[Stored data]
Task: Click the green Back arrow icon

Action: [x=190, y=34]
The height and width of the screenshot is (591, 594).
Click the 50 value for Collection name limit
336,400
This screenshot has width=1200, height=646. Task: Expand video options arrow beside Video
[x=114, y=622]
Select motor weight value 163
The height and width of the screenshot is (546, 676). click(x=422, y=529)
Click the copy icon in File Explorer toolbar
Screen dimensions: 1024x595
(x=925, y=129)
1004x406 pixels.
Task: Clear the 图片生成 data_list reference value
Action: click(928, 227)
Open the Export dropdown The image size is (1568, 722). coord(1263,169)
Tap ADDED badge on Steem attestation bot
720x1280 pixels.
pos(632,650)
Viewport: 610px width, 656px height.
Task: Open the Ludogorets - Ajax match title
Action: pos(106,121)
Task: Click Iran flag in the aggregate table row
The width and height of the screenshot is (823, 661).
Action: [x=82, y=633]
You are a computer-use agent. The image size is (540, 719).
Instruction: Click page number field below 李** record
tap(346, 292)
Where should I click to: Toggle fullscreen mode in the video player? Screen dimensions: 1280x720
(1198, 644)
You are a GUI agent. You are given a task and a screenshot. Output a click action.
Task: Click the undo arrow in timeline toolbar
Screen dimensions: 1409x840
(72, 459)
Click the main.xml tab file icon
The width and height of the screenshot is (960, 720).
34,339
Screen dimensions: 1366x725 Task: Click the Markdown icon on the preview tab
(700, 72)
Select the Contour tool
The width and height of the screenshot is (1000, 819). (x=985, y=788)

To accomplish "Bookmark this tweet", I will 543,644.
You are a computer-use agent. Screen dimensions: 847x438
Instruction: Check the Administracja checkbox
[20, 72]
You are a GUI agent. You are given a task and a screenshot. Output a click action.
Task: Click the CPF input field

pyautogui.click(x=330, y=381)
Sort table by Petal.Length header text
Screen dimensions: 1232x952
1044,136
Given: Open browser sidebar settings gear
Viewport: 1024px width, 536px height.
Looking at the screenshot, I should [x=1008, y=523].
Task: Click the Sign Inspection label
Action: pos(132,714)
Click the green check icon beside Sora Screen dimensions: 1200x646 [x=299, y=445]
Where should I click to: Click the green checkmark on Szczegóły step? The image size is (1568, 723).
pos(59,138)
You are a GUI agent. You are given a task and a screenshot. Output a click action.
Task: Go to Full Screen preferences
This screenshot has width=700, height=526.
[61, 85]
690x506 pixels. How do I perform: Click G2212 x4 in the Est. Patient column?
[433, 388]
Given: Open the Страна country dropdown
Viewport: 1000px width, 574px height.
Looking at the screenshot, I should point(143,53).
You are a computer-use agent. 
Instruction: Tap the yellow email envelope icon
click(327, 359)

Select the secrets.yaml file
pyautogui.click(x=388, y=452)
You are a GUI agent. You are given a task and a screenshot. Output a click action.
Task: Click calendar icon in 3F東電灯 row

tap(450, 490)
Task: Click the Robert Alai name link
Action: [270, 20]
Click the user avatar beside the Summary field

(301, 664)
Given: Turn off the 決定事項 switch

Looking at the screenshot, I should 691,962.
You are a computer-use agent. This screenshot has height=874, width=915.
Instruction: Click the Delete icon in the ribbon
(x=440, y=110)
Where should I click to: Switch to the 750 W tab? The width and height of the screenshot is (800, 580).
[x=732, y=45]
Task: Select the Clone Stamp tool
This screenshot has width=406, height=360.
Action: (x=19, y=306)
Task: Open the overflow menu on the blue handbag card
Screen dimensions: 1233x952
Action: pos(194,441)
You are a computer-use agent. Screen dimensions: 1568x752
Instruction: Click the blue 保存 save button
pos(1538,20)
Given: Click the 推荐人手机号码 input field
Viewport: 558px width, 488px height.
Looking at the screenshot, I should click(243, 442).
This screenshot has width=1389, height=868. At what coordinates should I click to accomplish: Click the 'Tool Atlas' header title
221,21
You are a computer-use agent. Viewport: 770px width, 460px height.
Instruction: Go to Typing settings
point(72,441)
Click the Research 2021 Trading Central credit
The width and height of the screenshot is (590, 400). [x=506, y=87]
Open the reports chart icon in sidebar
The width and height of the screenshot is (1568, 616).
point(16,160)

> EXERCISE AIM:
The task here is to output the line with "Open the reports chart icon in sidebar" and all lines after it to the end of the records above, exactly and only those.

> OUTPUT:
Open the reports chart icon in sidebar
The width and height of the screenshot is (1568, 616).
point(16,160)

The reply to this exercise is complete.